Tuesday, September 23, 2008

Making New Friends

Yesterday I had to leave a session to make a phone call. I do that on a fairly regular basis, when the session is a bit boring or to call my friends to brag about the rarity of the condition my patient has. This time, I ducked into an exam room to call a lab to check the cost of a test. I was transferred from the lab to the billing department and put on hold, and during the transfer I heard what might have been a bizarre, strangled scream. I have no more information about that nor does it lead to anything else later in the story; it just weirded me out.

I waited for an indeterminate amount of time. Bored, I looked to my surroundings for entertainment. Sitting on the desk in front of me was a stack of two Tupperware containers. The top one appeared to contain a clump of hair submerged in a bit of water. "Well that's werid," I thought, absently picking up the container. "Who cleans out their shower comb and saves it for the doctor?"

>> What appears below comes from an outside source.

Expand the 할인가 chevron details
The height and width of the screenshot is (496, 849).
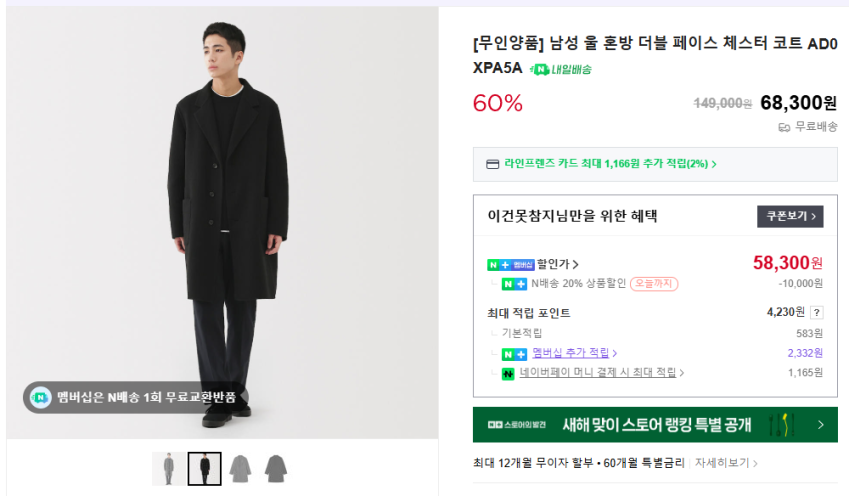pos(576,265)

I checked the label. "[Patient's name]'s pin worms with eggs attached. Keep in water." Oh. Holy. Jebus. Picture me, sitting in an exam room on the phone, stuck on hold with a lab and a handful of presumably still living parasitic intestinal worms. "Quick" is an understatement describing the speed with which I set that Tupperware down. The one beneath the original nightmare contained what at first glance, still in my parasite-crazed mind, appeared to be folds of infested intestinal tissue. I soon realized that it was actually paper towels. Shut up, I was bracing myself for the worst. This one was just some pinworm eggs from the same patient. Just some parasite eggs.

Holy crap, who is this chick?! Where is she?! Did she sit in this chair?! Okay, done. Put the phone down, holding or not, and went to wash my hands. Up to the elbows. Several times. By the time I got back to the phone it was making a weird beeping noise, so I hung up and called back, only to be put back on hold. Very good phone system they have down at Baylor. At this point, the infectious disease doctor popped in to the room.

"Are you hanging out with my worms?" he asked, grabbing the disgusting containers.

"Yeah, then I had to wash my hands," I replied, then realizing that information was totally unnecessary, that now this doctor knew I was touching the worm containers, freaking out about touching the worm containers and worrying that worms could transmit their eggs through plastic to my skin. He didn't need to know that.